Hi,
I have problems when processing "specific" characters in texts using the DOM API in Java. The files are in XML format. I was told in a previous post what the situation with the ampersand (&) symbol in XML is (and several more characters such as < and >). Here is the post: http://stackoverflow.com/questions/871963/special-characters-in-xml-files-processing-with-the-dom-api
However, what could I do with other special characters in the data such as specific letters in German and French? For example, I have the word "façade" in the text element of the XML document. However, the place for the letter "ç" looks corrupted: when I open the file with the vim editor in linux it looks like: "fa^Zade", when I open it with another editor as .txt or .xml file, the place for "ç" looks like a small empty rectange (or an empty space). This is the case with german umlauts and other "special" symbols of other languages, too. They make problems, when I try to process the files with an XML parser (I am getting parsing errors). I suppose this is some encoding problem. In the header of the XML file I am using encoding="UTF-8". I have tried to change it (i.e. to "Unicode" or others), but it doesn't help.

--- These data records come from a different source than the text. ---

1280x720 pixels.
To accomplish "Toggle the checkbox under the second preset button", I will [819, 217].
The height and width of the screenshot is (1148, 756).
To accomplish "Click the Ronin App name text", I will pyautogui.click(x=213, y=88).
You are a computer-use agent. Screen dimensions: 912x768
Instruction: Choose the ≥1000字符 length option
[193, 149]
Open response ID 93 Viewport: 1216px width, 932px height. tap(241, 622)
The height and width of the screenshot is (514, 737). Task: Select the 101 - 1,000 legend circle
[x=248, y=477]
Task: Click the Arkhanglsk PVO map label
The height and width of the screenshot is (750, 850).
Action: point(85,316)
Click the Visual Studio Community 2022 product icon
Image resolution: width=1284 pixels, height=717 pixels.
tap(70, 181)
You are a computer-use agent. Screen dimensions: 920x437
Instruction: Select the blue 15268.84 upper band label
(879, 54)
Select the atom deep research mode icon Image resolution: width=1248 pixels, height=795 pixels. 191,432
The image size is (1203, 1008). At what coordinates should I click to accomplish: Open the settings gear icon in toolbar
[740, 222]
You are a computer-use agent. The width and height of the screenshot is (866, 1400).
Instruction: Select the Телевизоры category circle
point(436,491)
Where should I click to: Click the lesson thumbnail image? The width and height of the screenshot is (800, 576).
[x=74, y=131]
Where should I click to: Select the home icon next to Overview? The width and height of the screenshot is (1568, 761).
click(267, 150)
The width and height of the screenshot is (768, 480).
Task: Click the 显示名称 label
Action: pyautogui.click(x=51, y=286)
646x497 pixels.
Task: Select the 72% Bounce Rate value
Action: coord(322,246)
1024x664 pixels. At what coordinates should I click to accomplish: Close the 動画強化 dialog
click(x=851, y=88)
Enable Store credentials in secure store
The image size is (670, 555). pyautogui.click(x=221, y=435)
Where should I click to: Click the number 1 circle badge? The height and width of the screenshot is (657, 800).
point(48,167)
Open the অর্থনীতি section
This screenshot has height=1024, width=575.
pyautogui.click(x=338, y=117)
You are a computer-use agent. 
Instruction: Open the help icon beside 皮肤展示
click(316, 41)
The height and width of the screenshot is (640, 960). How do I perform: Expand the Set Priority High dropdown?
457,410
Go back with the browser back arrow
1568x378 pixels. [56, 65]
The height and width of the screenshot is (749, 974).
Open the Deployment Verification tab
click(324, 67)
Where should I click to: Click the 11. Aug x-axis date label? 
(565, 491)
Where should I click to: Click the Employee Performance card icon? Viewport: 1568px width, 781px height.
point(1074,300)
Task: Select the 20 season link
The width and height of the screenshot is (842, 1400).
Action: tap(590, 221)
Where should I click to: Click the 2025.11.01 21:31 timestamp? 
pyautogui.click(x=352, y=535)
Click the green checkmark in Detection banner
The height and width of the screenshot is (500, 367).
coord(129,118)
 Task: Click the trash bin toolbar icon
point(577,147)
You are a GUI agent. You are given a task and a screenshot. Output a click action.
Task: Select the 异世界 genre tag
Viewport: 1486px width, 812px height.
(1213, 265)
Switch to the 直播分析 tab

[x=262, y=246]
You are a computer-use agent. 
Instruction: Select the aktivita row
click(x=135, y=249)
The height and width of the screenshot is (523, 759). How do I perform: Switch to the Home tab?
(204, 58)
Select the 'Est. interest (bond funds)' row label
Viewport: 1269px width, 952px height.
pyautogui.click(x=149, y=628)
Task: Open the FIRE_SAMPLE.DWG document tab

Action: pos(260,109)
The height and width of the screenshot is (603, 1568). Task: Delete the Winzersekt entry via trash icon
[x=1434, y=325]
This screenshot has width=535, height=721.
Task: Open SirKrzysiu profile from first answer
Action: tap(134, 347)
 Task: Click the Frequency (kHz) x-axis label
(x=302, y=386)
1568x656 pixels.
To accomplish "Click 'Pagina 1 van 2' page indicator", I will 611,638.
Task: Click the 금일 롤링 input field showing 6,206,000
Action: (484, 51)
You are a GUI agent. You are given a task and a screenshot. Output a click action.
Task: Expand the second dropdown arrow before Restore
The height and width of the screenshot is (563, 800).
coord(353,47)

How could I make so that these special characters are recognized? Should I use some special encoding?
If they were just two or three characters, which I knew for sure, I could have replaced them before processing with the DOM API in Java the way I have done with the ampersand (&) symbol (I have converted & to &
), however, they are a lot, and potentially could be any "special" symbol.
Is the problem coming from the way the data was saved? For example, during the saving process a special encoding should have been used (?), so that now the characters are recognised (?). (I have not saved the data myself).
Thank you.